This addresses a subtle architectural issue in LLMs that could enhance training efficiency and model performance, though it is incremental as it builds on existing Transformer frameworks.

The paper identifies a structural misalignment in autoregressive Transformers where residual connections tie activations to the current token while supervision targets the next token, potentially propagating mismatched information. Experiments show that hidden representations switch from input to output alignment deep in the network, and proposed mitigation strategies like residual attenuation improve performance on benchmarks.

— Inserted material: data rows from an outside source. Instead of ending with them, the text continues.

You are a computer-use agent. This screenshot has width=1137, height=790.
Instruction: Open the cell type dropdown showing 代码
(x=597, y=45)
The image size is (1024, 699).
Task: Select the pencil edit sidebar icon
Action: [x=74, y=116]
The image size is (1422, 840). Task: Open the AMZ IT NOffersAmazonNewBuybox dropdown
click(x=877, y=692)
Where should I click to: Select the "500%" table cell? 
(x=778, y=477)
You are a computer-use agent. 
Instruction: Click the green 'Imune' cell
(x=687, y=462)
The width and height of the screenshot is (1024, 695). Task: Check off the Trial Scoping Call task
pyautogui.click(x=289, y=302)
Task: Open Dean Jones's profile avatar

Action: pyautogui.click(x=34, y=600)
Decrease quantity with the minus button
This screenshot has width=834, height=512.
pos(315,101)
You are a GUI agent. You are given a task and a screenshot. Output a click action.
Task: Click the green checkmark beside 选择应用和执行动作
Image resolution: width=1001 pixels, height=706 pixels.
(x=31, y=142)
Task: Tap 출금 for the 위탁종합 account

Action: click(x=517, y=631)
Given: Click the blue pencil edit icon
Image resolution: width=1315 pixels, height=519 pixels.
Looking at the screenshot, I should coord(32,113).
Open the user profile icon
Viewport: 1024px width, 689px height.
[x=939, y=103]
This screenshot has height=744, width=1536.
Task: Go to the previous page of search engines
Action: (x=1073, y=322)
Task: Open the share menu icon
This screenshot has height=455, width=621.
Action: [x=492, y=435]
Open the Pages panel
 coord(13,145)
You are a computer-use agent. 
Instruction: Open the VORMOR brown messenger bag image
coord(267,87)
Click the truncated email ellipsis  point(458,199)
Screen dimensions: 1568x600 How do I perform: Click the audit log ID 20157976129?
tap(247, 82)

Large Language Models (LLMs) are trained with next-token prediction, implemented in autoregressive Transformers via causal masking for parallelism. This creates a subtle misalignment: residual connections tie activations to the current token, while supervision targets the next token, potentially propagating mismatched information if the current token is not the most informative for prediction. In this work, we empirically localize this input-output alignment shift in pretrained LLMs, using decoding trajectories over tied embedding spaces and similarity-based metrics. Our experiments reveal that the hidden token representations switch from input alignment to output alignment deep within the network. Motivated by this observation, we propose a lightweight residual-path mitigation based on residual attenuation, implemented either as a fixed-layer intervention or as a learnable gating mechanism. Experiments on multiple benchmarks show that these strategies alleviate the representation misalignment and yield improvements, providing an efficient and general architectural enhancement for autoregressive Transformers.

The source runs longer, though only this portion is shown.